Water smaakt als de allerbeste wijn. Zoals die ene keer toen je na een lange wandeling met je handen water schepte uit een borrelend stroompje. Of toen je na een lange tijd van zorgen voor het eerst weer eens onbedaarlijk moest lachen. Water smaakt als wijn wanneer we elkaar straks weer gewoon mogen aanraken en onbevangen de hand schudden. Wat zal het slokje wijn bij de tafelviering heerlijk smaken als we na maanden van kerkdiensten voor een scherm weer bij elkaar kunnen zijn in De Open Hof en brood en wijn zullen delen.

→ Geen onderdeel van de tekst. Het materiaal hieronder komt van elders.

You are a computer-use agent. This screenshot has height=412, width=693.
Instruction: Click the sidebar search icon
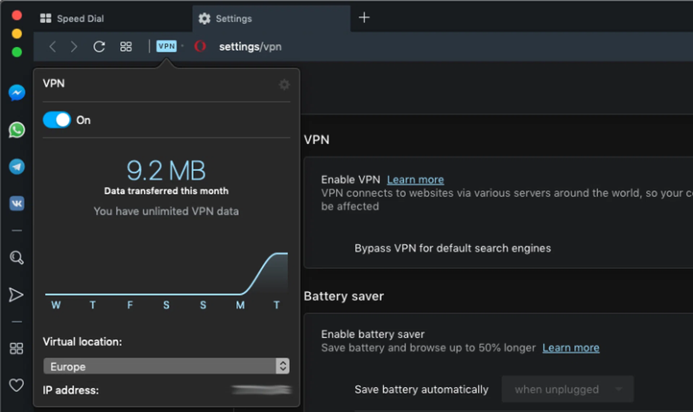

Jezus eerste teken laat het ons al zien. Als ik in jullie midden ben smaakt water als de allerbeste wijn. Ons rest niet anders te doen dan wat voorhanden is. Gewoon de watervaten vast vullen, gewoon vast een voorproefje nemen op dat rijk. Doen wat je kan om het leven mooier en beter te maken. Er zijn voor een ander, eenvoudigweg je mouwen opstropen om de vaten te vullen. Water zijn in de woestijn. Ondertussen voeden we met elkaar het vertrouwen dat er altijd weer een derde dag zal zijn. Een dag waarop ons aangedragen water smaakt als de allerbeste wijn. Zoals het lied dat mij deze week werd aangereikt zingt in het refrein:

En met het risico dat ik voor gek wordt versleten
Geloof ik dat alles ooit mooi wordt en goed
Met de moed van de wanhoop en tegen beter weten in
Blijf ik geloven, omdat dat wel moet.[1]

Een bruiloft in Kana was het eerste teken. Het geeft ons het vertrouwen dat er altijd weer een derde dag komt, een dag waarbij de Eeuwige zich laat zien, waarop het licht de nacht verdrijft en we weer het glas mogen heffen: Lechajim, op het leven.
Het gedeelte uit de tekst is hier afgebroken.